From the day we brought her home, we have a big shrub in the yard that she would get running full speed and jump right in the middle of it and bounce around on the branches! This thing is about 4 feet tall and about 8 foot across. We call it her "bouncy house"! When we can't see her, all you have to do is look and see if the branches are wiggling and at some point she'll fly out of there like a bird! Or maybe better called a flying tree squirell!

I feel your pain, it can be frustrating, but I promise it will pass. Or at least get to be shorter in duration!!! The best advice I got... grab a cold beer and sit back and try to enjoy...


----------



## Stressedgoldenmom (Aug 2, 2011)

You guys are so lucky! Mine gets the Mazda zoom zooms at6am!!!!


----------



## Serawyn (May 23, 2011)

I love the zoomies!!! They make my day because there is pure joy on her face when Ellie runs around. She normally does this if she is excited about something. After a long walk, training session, or when my husband comes home from work. She just runs in her "race track" (aka, our fenced in back yard) for about 2 minutes. Then she flops down and waits for belly rubs. I look forward to this every day! 

But, fortunately, she has stopped charging at us and biting/nipping our clothes.
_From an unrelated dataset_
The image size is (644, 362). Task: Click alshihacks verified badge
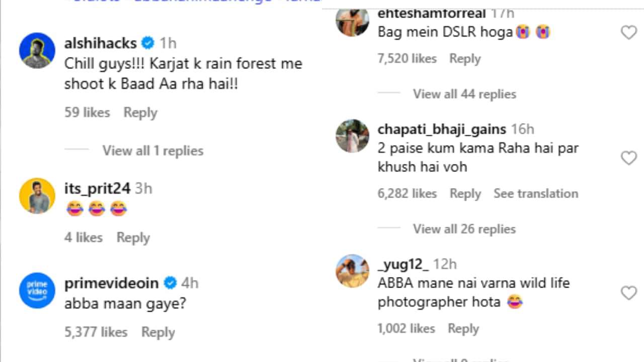tap(148, 43)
She does it very rarely now (knock on wood!!!!), but it was frustrating at first. 

Even though it's summer, I've learned to just wear thick jeans and shirts that can't hang. When she charged at me, I turned my back and stood like a tree. She sometimes bit my butt to pull the jean's pocket, but I stood still and gave out a big yelp. I didn't move as it made her more excited. After about a week, she stopped trying to run and nip at me. I think if you're okay with trying this, maybe your puppy will learn biting you means no play time.


----------



## Deb_Bayne (Mar 18, 2011)

awesomesauce said:


> *grabbed his muzzle and folded his top lip inside his jaw over his teeth and squeezed, effectively making him bite his lip. He yelped and whined and she let him go after a few seconds.*
> 
> Good luck!


oh.... I cried reading this, how cruel. 

Bayne also went through the zoomies, jumping and biting and still does, I just leave the room he is in and let him get it out of his system. He will settle and then we are good to go. I would never, never inflict this type of pain on him. I have held him in a lie down position just to give myself time to get away from him when he is in the bitey, jumpy, playful mood. I remember he is just a puppy and has built up energy.


----------



## Serawyn (May 23, 2011)

Deb_Bayne said:


> oh.... I cried reading this, how cruel.
> 
> Bayne also went through the zoomies, jumping and biting and still does, I just leave the room he is in and let him get it out of his system. He will settle and then we are good to go. I would never, never inflict this type of pain on him. I have held him in a lie down position just to give myself time to get away from him when he is in the bitey, jumpy, playful mood. I remember he is just a puppy and has built up energy.


I agree with Deb-Bayne!!! 

Awesomesauce, when we first got our puppy, a friend of ours taught us this method as well. We didn't know better so we implemented it and it did seem to work for the most part. Then we met with our dog behaviorist and his biggest rule is to train without pain. This only taught the dog to be fearful and your hand will equal pain. He showed us the effect it had on our little girl and I was shocked! When she ate, she kept looking at us and at our hands to see if we'd take away her food. When we were playing, if she got bity, she was so upset and would tuck her tail between her leg and nip. We never noticed she was scared of us until someone pointed it out. We immediately stopped doing that and is now building trust again. Our hands are always, always used for positive things. 

Please don't do this with your dog. It may work, but may also give you a fearful dog.


----------